**Texte extrait**.
■ ■ ■
Lavoisier et l’air vital
La révolution chimique
La révolution chimique
Dans le progrès des Lumières auquel se vouaient encyclopédistes et philosophes de la seconde moitié du XVIIIe siècle, celui des connaissances chimiques figure de manière remarquable. Au bond en avant des mathématiques et de la mécanique qui l’avait précédé, succède celui de la chimie qu’illustrèrent de grands noms, en Angleterre, en Suède, en France, au premier plan celui de Lavoisier, dont les grandes intuitions, suivies d’expériences rigoureuses, tracèrent la voie d’une chimie nouvelle désencombrée des idées irrationnelles des alchimistes et des vocables arbitraires de l’apothicairerie : révolution chimique qui connut son plein éclat dans les années qui précédèrent immédiatement la Révolution française.
Portrait de Lavoisier : gravure d’après un dessin fait sans doute lors de sa détention (tiré de E. Grimaux, Lavoisier 1743–1794, Paris, Alcan, 1888).
Le manifeste en fut la Méthode de Nomenclature chimique (1787) où étaient mis en vedette les noms, proposés par Lavoisier, de trois éléments fondamentaux : hydrogène, oxygène, azote : les trois éléments qui sont, avec le carbone, à la base de ce qu’on peut appeler, pour résumer, la » chimie du vivant « . La révolution chimique gagnera l’Angleterre, l’Italie, plus lentement l’Allemagne, donnant des bases raisonnables et un langage international correct à la chimie.
Acides, alcalis, métaux, » terres » de toute espèce dont les chimistes avaient collectionné jusque-là les propriétés et les réactions mutuelles, tout cela allait s’ordonner en catégories fondées sur les analyses et non sur quelque notion métaphysique comme celle de » principes » (acide, salin, causticon…). Le classement des constituants de la nature en quatre » éléments » (air, eau, terre, feu) avait perdu son sens : l’infinie diversité des » terres » ; l’analyse de l’eau par Lavoisier, cette admirable et décisive expérience de décomposition d’un » élément » en ses deux constituants ; la démonstration de l’inanité d’un » principe » du feu, le phlogistique, qu’on pensait inclus dans tous les corps capables de brûler ; enfin le développement récent de la » chimie des airs » avaient achevé de ruiner les anciens concepts.
Les chimistes » pneumaticiens » : la découverte de l’oxygène
Un nouveau domaine s’était ouvert en effet peu avant : la chimie pneumatique, ou chimie des » airs « , des gaz (le mot gaz avait déjà été introduit cent ans plus tôt, dérivé de ghost ou de Geist, comme le terme français d’esprit : esprit de sel, esprit de vin). Les chimistes avaient réussi à emprisonner les gaz, à les manipuler grâce aux cuves à eau ou à mercure, aux pompes à vide, à des raccords de tuyaux convenablement lutés.
Les ayant isolés, ils en éprouvaient les propriétés. La première et la plus simple était évidemment de voir si cet » air » était respirable : on mettait donc sous la cloche une souris, un cobaye ou un oiseau dont on observait la survie (c’est une démonstration de ce genre qui devait donner naissance à la charmante légende polytechnicienne de l’oiseau de Berzélius, et du nom de » Berzé » donné à l’horloge dans l’ancien argot de l’X !).
■ ■ ■
**Données sources**.
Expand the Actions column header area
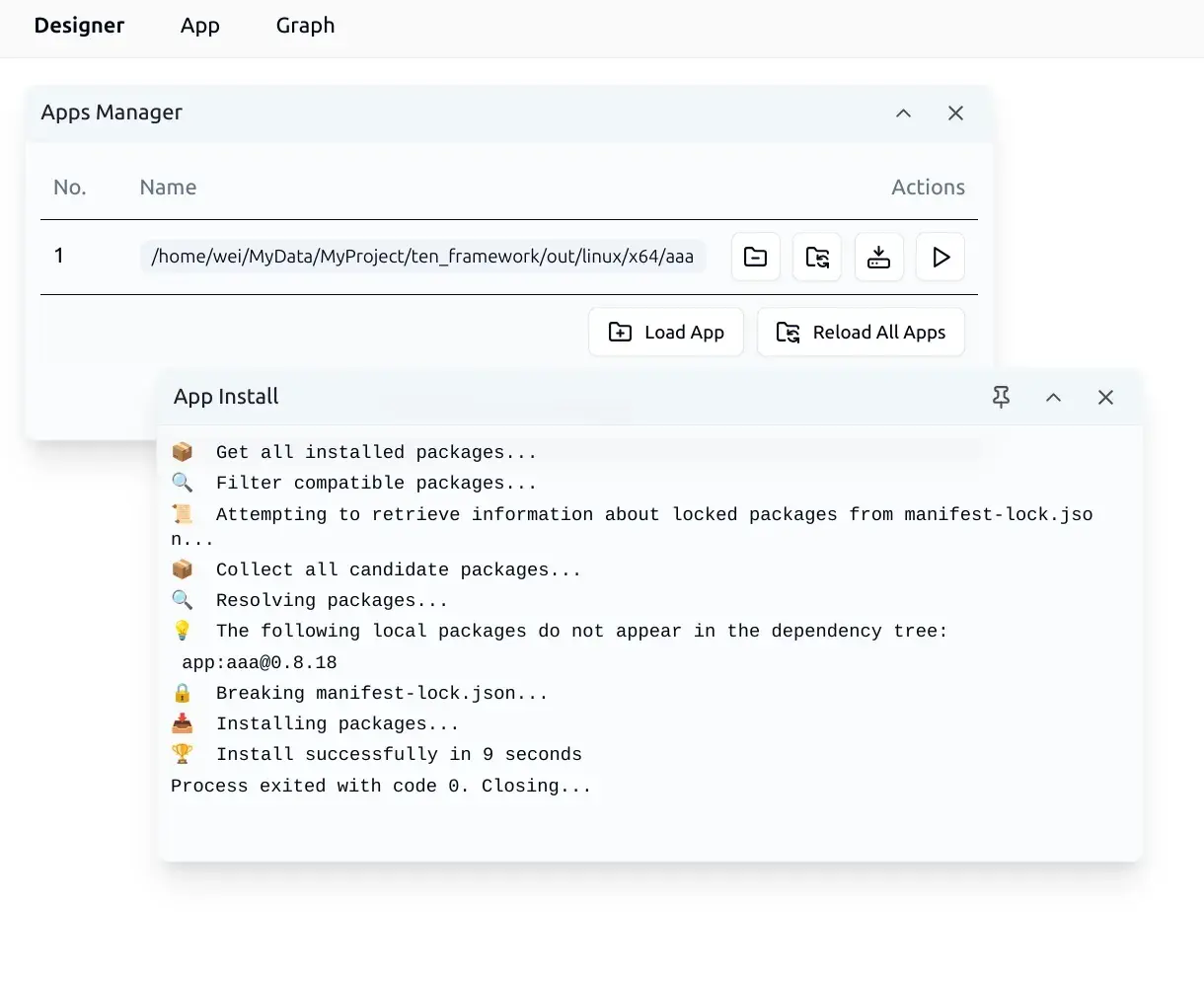 pyautogui.click(x=928, y=187)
■ ■ ■
**Exercices**.
**a.** D'après le texte sur Lavoisier, pourquoi le classement des constituants de la nature en quatre « éléments » avait-il perdu son sens ? Répondez en une à trois phrases.
**b.** Recopiez tout le passage du texte sur Lavoisier, depuis « Lavoisier et l’air » jusqu'à « la Révolution française. ».

**Corrigé**.
**a.** Ce classement avait été ruiné par quatre acquis. Il y avait l'infinie diversité des « terres » et l'analyse de l'eau par Lavoisier, qui décomposait un « élément » en ses deux constituants. S'y ajoutaient la démonstration de l'inanité du phlogistique, supposé « principe » du feu, et le développement récent de la « chimie des airs ».

**b.**
Lavoisier et l’air vital
La révolution chimique
La révolution chimique
Dans le progrès des Lumières auquel se vouaient encyclopédistes et philosophes de la seconde moitié du XVIIIe siècle, celui des connaissances chimiques figure de manière remarquable. Au bond en avant des mathématiques et de la mécanique qui l’avait précédé, succède celui de la chimie qu’illustrèrent de grands noms, en Angleterre, en Suède, en France, au premier plan celui de Lavoisier, dont les grandes intuitions, suivies d’expériences rigoureuses, tracèrent la voie d’une chimie nouvelle désencombrée des idées irrationnelles des alchimistes et des vocables arbitraires de l’apothicairerie : révolution chimique qui connut son plein éclat dans les années qui précédèrent immédiatement la Révolution française.